= San Francisco Bar Pilots Association =

San Francisco Bar Pilots Association is the official maritime pilot group for the San Francisco harbor and associated waterways. The pilots in the group are licensed and regulated by California Board of Pilot Commissioners. The Association was created in 1850 and is a member of the American Pilots Association. The association is the oldest purely maritime organization on the Pacific coast of the United States predating the oldest lighthouse in California erected on Alcatraz Island in 1854. The "bar" referred to in their name is a large sandbar in the Pacific Ocean just outside of the Golden Gate which poses a significant hazard to arriving ships. The pilots were required by law to maintain a constant round the clock watch with enough pilots aboard a pilot boat on the bar to pilot any arriving ship safely into port.

RAW DATA:
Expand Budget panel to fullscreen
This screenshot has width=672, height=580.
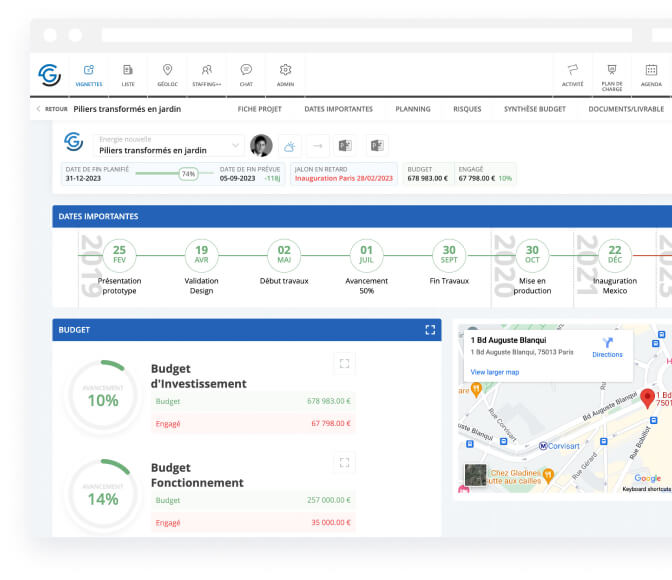click(x=431, y=329)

EXERCISE REQUIREMENTS: Copy the article about the San Francisco Bar Pilots Association in full, word for word.

OUTPUT:
= San Francisco Bar Pilots Association =

San Francisco Bar Pilots Association is the official maritime pilot group for the San Francisco harbor and associated waterways. The pilots in the group are licensed and regulated by California Board of Pilot Commissioners. The Association was created in 1850 and is a member of the American Pilots Association. The association is the oldest purely maritime organization on the Pacific coast of the United States predating the oldest lighthouse in California erected on Alcatraz Island in 1854. The "bar" referred to in their name is a large sandbar in the Pacific Ocean just outside of the Golden Gate which poses a significant hazard to arriving ships. The pilots were required by law to maintain a constant round the clock watch with enough pilots aboard a pilot boat on the bar to pilot any arriving ship safely into port.